Entries supplied:
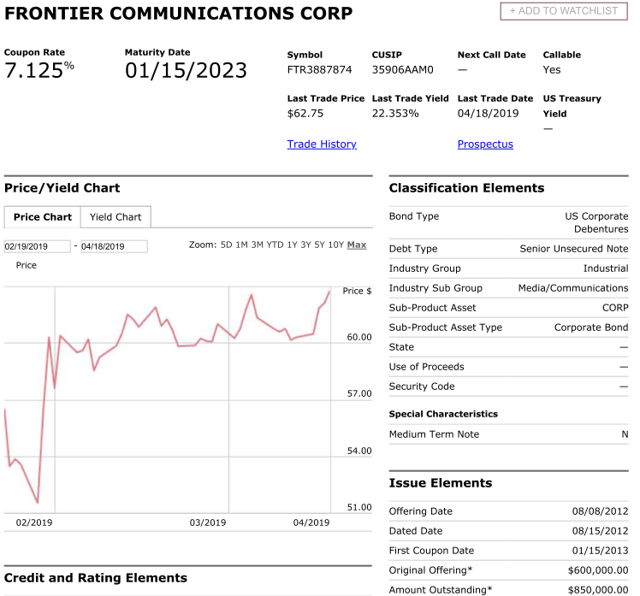The height and width of the screenshot is (596, 640).
Task: Set chart zoom to 1M
Action: [242, 245]
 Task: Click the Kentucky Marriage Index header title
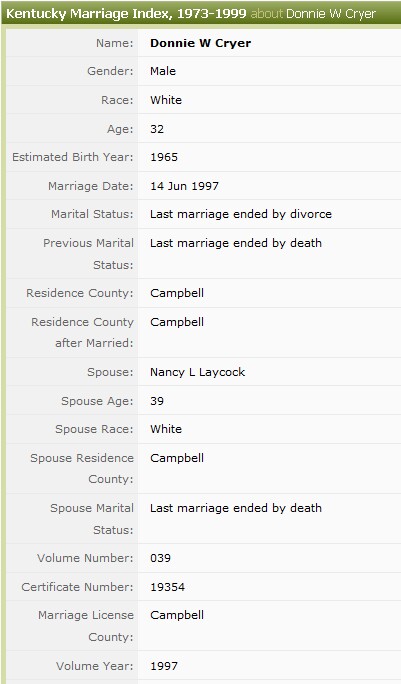coord(126,14)
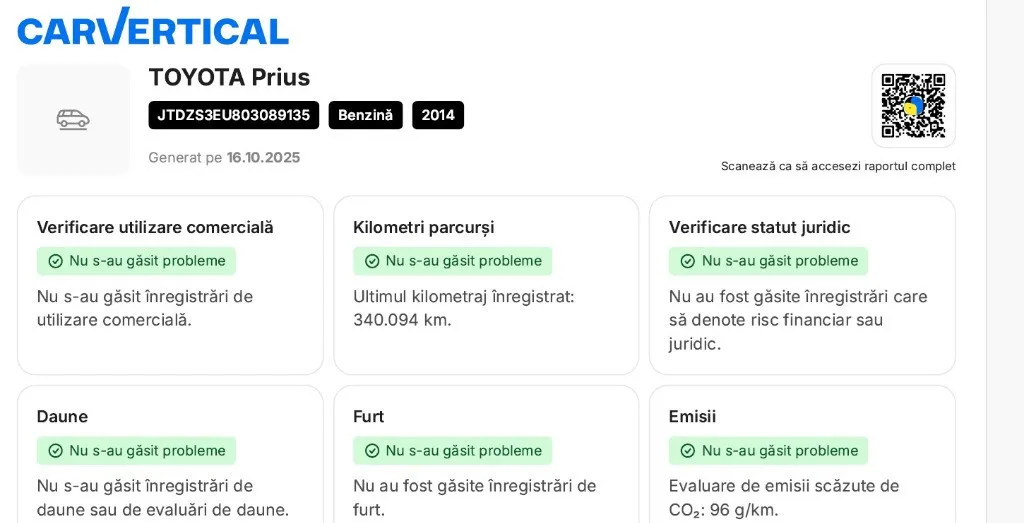This screenshot has width=1024, height=523.
Task: Click checkmark icon in Daune card
Action: click(x=56, y=451)
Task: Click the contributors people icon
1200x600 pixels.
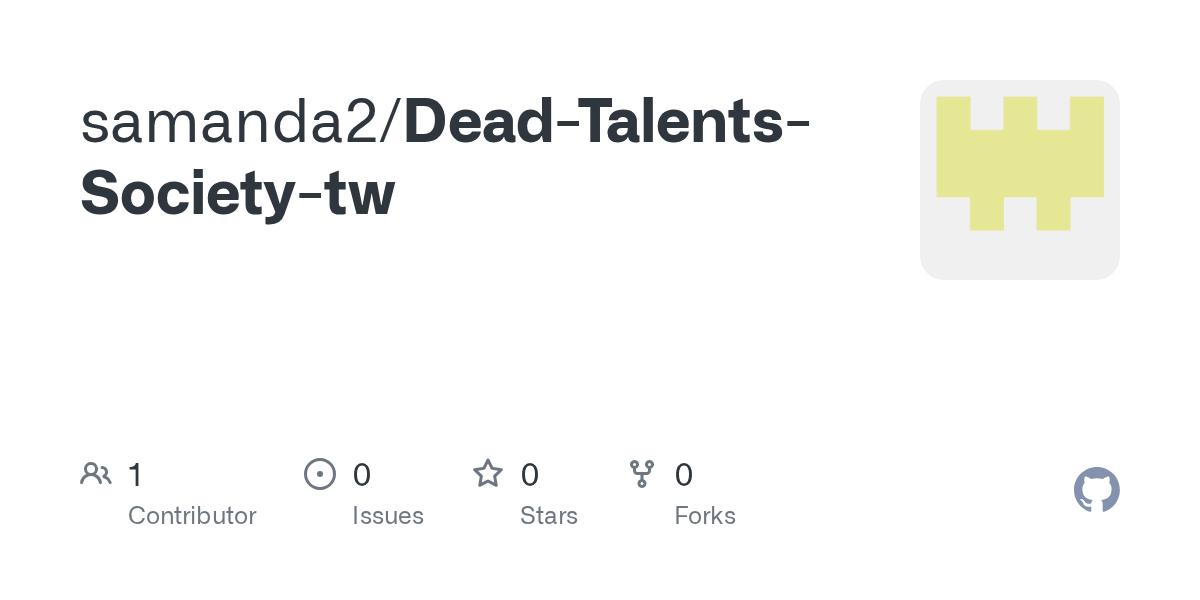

Task statement:
Transcribe exactly the line containing "Task: Click the contributors people icon" and every line after it through the end of the listing above; pictures are not part of the copy.

Answer box:
Task: Click the contributors people icon
1200x600 pixels.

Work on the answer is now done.